RECORDS SUPPLIED START

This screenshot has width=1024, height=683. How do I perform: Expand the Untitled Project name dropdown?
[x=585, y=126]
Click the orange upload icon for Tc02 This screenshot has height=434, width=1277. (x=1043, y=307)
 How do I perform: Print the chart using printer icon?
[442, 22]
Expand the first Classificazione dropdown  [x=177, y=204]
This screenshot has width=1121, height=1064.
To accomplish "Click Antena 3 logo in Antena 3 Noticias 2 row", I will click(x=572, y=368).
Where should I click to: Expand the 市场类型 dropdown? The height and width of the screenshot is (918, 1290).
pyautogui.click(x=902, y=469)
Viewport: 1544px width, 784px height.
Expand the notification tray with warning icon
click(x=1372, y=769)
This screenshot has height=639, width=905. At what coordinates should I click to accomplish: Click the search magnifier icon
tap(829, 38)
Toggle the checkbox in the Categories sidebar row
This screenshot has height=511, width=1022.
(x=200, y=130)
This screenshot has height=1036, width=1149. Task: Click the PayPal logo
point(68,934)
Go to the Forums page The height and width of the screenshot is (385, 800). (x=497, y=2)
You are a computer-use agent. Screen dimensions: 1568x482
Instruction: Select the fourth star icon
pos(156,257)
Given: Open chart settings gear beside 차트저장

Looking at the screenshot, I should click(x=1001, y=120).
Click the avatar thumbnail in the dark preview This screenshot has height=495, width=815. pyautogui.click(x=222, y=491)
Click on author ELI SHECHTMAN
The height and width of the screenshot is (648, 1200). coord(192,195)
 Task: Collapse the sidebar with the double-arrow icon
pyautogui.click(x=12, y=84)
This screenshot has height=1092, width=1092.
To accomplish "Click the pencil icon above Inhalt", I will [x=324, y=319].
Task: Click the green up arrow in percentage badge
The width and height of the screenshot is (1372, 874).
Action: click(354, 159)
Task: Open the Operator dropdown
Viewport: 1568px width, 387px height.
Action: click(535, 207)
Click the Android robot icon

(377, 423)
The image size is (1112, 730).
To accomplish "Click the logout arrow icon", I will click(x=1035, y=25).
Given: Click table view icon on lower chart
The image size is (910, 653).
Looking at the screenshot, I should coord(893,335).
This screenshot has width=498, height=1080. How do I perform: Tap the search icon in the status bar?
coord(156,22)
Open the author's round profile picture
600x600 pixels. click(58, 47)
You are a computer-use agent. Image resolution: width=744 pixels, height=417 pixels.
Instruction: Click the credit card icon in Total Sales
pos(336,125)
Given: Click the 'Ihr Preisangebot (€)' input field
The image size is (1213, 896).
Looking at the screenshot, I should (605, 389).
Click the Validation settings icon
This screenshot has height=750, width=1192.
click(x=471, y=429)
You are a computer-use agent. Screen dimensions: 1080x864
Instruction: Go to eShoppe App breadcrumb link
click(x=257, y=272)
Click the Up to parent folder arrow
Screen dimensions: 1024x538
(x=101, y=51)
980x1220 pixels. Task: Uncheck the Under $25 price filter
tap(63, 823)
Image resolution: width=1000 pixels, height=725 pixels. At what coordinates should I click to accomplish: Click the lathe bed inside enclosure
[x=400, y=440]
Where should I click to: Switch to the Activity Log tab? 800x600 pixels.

RECORDS SUPPLIED END

ACTIVITY
Search the material above for lines containing the string "computer", then pull them out.

WRITTEN RESPONSE
You are a computer-use agent. Screen dimensions: 1568x482
You are a computer-use agent. Image resolution: width=744 pixels, height=417 pixels.
You are a computer-use agent. Screen dimensions: 1080x864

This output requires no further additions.